The flight returned to JFK, and an ambulance rushed Kaitlyn to the closest hospital. There, doctors ran neurological tests and found nothing, suggesting she might grow out of it.
But a year later, Kaitlyn had three seizures in one day. This time, the East Meadow family went to NYU Langone Hospital—Long Island, where the emergency team took a different approach, connecting Kaitlyn to a heart monitor. “Every 30 or 40 seconds, her heart rate slowed for about 10 seconds,” Jonathan said. “The bradycardic alarm goes off. Then it returns to normal as if nothing happened.”
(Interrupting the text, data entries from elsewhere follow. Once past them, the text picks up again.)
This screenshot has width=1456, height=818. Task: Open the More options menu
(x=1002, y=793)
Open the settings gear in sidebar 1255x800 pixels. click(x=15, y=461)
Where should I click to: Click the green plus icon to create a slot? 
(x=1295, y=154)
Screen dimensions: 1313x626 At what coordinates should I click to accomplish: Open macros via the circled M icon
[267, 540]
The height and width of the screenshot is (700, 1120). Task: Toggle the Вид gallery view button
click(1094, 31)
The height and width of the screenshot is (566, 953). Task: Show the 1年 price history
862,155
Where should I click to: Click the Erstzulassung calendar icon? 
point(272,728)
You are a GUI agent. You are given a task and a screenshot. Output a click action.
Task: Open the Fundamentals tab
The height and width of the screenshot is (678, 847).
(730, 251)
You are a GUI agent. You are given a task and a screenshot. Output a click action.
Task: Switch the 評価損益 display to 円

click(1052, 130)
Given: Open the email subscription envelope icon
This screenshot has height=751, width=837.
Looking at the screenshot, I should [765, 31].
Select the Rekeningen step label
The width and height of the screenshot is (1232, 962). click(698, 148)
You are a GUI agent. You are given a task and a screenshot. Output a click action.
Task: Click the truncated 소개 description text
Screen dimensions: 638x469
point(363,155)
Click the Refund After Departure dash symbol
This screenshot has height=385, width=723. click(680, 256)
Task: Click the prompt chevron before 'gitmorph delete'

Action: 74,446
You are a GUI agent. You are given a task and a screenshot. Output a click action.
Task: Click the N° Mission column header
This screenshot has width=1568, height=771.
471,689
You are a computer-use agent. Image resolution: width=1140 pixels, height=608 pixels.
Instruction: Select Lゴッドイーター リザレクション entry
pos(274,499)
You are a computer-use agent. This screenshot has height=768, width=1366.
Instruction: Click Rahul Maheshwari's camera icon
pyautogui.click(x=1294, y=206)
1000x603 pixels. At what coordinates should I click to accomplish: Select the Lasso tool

This led to an immediate cardiology consult and a monitoring vest for Kaitlyn, which detected an unusual rhythm. A further referral to pediatric cardiology specialists, including Frank Cecchin, MD, at Hassenfeld Children’s Hospital at NYU Langone discovered a rare arrhythmia called paroxysmal heart block that can mimic epileptic seizures. This condition, which causes ventricular standstill, is so rare that Dr. Cecchin had seen only a handful of cases in three decades. “They called me ‘the unicorn,’” Kaitlyn remembered.
“In paroxysmal heart block, typically there is nothing wrong with the anatomy of the heart,” said Dr. Cecchin. “We don’t know why, but the brain signals for the heart to stop beating for a short period of time.”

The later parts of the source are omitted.